- _TASK GOAL_:
When scanning the data, count every line with "computer" in it, and report only the resulting number.

[Stored records]
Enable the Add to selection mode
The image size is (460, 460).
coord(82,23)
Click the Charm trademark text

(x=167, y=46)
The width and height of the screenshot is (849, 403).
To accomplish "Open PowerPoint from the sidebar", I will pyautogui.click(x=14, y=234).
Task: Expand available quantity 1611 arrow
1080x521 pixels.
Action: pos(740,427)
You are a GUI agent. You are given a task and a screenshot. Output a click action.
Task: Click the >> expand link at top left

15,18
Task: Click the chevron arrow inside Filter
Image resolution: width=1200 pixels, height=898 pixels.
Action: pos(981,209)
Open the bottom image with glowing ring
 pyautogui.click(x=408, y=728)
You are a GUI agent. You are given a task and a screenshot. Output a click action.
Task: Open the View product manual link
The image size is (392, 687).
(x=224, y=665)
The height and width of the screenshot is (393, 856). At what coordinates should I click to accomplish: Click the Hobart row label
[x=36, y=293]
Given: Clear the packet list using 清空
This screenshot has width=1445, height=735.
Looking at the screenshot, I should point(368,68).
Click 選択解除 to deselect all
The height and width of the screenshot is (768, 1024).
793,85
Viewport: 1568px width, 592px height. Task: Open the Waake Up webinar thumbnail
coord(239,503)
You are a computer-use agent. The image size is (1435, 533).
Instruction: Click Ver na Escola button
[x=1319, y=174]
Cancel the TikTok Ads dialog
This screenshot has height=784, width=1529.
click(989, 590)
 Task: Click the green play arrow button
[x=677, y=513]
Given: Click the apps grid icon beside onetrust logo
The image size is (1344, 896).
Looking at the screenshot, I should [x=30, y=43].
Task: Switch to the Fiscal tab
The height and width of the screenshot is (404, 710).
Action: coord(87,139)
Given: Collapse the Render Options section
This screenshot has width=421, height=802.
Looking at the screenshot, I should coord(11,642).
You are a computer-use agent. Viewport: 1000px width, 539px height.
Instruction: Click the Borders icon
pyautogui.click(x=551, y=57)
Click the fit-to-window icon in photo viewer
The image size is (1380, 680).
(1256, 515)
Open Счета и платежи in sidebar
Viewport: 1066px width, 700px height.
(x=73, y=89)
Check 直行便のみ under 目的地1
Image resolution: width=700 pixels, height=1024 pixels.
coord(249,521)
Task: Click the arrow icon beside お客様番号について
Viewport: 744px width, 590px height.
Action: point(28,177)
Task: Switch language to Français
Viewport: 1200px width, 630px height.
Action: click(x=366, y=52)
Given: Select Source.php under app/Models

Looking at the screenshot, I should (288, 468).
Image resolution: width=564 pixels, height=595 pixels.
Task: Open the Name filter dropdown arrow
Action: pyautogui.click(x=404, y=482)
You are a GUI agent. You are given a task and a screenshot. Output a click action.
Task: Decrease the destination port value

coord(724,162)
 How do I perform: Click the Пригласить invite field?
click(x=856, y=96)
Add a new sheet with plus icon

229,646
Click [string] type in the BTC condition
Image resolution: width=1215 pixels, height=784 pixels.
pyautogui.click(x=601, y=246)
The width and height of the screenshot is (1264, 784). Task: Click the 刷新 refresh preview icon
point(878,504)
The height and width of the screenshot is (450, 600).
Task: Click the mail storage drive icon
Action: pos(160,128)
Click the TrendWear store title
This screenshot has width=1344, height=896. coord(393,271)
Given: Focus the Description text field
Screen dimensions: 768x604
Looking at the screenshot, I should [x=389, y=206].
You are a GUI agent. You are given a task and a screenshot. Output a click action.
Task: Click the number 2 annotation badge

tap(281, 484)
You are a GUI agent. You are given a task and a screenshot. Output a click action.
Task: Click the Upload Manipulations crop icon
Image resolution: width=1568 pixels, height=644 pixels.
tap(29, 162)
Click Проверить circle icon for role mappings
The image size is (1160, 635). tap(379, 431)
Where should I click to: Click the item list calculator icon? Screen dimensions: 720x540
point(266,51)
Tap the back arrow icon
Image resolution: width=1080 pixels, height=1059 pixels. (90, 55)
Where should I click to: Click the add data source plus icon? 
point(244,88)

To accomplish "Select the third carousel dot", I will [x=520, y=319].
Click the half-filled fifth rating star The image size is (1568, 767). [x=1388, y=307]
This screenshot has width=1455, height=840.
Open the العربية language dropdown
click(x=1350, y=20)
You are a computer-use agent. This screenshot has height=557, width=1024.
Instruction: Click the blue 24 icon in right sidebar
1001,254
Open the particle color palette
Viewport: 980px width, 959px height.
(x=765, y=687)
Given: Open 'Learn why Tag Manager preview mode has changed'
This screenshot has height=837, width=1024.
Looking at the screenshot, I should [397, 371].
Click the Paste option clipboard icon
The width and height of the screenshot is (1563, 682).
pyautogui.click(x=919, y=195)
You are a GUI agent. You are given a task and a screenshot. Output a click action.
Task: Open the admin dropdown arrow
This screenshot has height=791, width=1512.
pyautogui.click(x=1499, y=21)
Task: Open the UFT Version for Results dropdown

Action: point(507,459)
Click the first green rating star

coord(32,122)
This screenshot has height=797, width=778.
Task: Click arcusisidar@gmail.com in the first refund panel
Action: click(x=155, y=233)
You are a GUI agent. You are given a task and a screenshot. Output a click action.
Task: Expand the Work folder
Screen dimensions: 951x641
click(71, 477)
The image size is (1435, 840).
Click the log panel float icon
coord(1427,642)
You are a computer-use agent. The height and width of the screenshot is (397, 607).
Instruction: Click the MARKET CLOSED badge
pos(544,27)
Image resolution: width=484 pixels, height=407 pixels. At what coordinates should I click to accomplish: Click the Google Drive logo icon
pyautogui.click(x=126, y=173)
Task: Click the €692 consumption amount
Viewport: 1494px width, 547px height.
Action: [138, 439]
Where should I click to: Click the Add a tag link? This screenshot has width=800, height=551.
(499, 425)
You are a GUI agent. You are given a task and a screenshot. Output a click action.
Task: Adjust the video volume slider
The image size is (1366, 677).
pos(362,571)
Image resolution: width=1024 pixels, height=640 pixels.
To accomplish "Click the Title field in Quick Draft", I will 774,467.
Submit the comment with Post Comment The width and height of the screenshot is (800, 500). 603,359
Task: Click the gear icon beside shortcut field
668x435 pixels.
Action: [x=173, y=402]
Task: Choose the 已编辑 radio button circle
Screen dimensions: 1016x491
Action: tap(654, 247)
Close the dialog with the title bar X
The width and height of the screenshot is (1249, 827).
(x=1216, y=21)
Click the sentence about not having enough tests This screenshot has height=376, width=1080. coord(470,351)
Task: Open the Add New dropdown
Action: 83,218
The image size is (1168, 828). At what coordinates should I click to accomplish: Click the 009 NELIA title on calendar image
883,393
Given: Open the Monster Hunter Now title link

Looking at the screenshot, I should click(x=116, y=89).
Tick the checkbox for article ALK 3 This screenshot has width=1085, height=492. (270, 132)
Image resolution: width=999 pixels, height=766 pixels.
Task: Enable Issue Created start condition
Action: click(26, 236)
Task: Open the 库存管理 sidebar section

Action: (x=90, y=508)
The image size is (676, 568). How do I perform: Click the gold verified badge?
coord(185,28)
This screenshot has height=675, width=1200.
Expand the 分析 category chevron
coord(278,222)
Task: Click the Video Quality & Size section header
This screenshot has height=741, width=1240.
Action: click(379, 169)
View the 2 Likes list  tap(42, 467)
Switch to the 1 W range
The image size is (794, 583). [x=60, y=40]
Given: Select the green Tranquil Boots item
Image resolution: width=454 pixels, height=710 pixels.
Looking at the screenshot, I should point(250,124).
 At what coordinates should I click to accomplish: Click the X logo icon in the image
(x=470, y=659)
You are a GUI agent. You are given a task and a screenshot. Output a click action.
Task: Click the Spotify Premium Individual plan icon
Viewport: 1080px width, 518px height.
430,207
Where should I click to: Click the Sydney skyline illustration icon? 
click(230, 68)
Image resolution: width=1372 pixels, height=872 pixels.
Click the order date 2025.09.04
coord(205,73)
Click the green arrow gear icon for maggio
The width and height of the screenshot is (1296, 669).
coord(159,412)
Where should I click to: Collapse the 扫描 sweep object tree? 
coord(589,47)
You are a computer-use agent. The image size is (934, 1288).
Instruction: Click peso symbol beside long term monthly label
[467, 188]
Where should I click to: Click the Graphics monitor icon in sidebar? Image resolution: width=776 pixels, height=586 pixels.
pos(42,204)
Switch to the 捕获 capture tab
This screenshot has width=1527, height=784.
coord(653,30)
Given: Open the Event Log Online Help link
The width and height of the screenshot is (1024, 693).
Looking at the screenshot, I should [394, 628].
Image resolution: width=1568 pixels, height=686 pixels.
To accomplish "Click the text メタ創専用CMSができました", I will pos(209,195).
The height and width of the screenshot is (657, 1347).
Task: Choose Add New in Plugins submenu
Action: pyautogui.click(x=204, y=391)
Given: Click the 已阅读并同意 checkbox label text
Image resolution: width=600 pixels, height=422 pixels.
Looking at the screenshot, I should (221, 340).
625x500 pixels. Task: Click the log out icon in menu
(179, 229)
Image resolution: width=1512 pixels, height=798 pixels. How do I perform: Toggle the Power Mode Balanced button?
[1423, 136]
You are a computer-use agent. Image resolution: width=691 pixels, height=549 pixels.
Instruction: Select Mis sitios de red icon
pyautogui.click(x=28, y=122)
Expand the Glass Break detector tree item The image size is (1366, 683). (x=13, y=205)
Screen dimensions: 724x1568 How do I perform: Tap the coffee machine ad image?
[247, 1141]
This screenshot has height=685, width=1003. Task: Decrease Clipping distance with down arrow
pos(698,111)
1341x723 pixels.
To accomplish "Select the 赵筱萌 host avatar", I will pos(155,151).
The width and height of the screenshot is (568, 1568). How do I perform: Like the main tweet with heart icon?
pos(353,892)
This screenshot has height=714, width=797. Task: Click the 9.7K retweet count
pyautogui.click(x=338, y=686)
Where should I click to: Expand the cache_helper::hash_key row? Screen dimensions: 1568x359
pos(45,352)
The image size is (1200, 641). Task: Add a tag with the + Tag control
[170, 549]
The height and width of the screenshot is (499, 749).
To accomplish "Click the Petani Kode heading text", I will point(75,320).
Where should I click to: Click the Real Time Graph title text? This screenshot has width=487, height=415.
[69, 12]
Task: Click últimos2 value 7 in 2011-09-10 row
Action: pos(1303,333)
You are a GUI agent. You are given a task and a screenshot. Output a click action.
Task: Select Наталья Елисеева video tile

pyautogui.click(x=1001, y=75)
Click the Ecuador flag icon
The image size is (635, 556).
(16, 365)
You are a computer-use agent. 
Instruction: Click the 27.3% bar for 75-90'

- _REPLY TO THE TASK_:
7